C’est donc aujourd’hui que le Premier ministre va dévoiler le plan du gouvernement pour organiser la sortie du confinement, annoncée par le président de la République pour le 11 mai prochain. Alors que rien ne l’y oblige, il prononcera son discours devant les députés, qui sera suivi d’un court débat et d’un vote. Énoncée de cette manière, la procédure apparait comme parfaitement démocratique, alors qu’il ne s’agit en réalité que d’un simulacre, une formalité ne recouvrant aucune démarche collective réelle, impliquant une adhésion importante de la population, qui reste très méfiante sur les modalités, bien qu’approuvant et attendant impatiemment la levée des contraintes les plus difficiles à supporter.

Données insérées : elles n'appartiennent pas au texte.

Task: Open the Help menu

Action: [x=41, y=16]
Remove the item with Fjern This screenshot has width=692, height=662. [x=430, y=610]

Les partis d’opposition ont fait observer à juste titre que le temps de réflexion était insignifiant, et ce, d’autant plus que les députés ne seront pas autorisés à être présents physiquement dans l’hémicycle, seuls 75 d’entre eux seront là. Le texte ne sera pas non plus soumis aux travaux d’une commission parlementaire, et les groupes devront recueillir l’avis de leurs membres dans l’instantanéité de la séance. L’objectif du gouvernement est clair : il s’agit de forcer la main de l’Assemblée nationale en la consultant pour la forme, et en lui mettant un marché impossible en main : soit approuver aveuglément le gouvernement, quelles que soient les réserves que chacun pourrait légitimement avoir, soit le rejeter au risque de paraitre sectaire ou même de travailler contre l’intérêt général. C’est Aurore Bergé, elle-même députée de la majorité, qui a résumé la procédure en parlant d’un « vote de confiance », pour ou contre le gouvernement, avant même de connaître le détail des mesures. À ce compte-là, on pouvait faire voter les députés avant le discours d’Édouard Philippe, ou même ne pas les faire voter du tout, ce qui aurait peut-être arrangé certains élus LREM, qui ne souhaitent pas le traçage des Français par le biais de leur téléphone.

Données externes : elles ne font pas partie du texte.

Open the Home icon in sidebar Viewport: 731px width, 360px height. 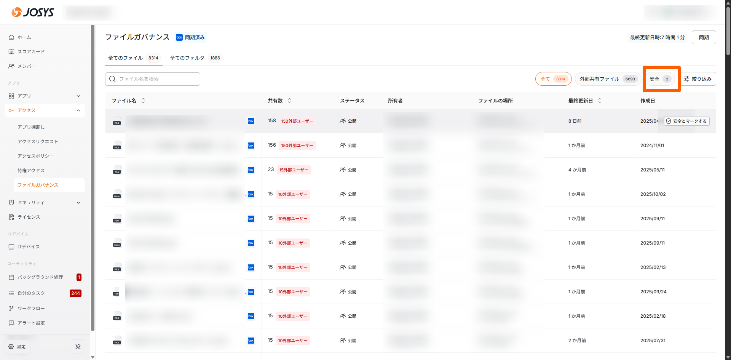tap(11, 37)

Cette démarche s’apparente à une formalité sociale qui consiste à demander « comment ça va ? » à son interlocuteur en se moquant bien de connaître la réponse, qui ne peut qu’être : « bien, merci » à moins d’être un intime qui pourrait se permettre de détailler ses problèmes de santé sans paraitre exagérément plaintif ou hypocondriaque. J’ai même connu un brave garçon qui inversait le cours des choses en saluant toutes ses connaissances d’un « et toi ? » avant même qu’on lui pose la question. Le point est donc de savoir, si, en notre âme et conscience, par le truchement de la représentation nationale, nous faisons confiance à ce gouvernement pour mener à bien la sortie de la crise sanitaire. Pour parler franchement, si nous avions le choix, nous répondrions sans doute non. D’ailleurs, les derniers sondages montrent que les Français ne se font guère d’illusions sur ce point. Mais il faudra bien s’en contenter.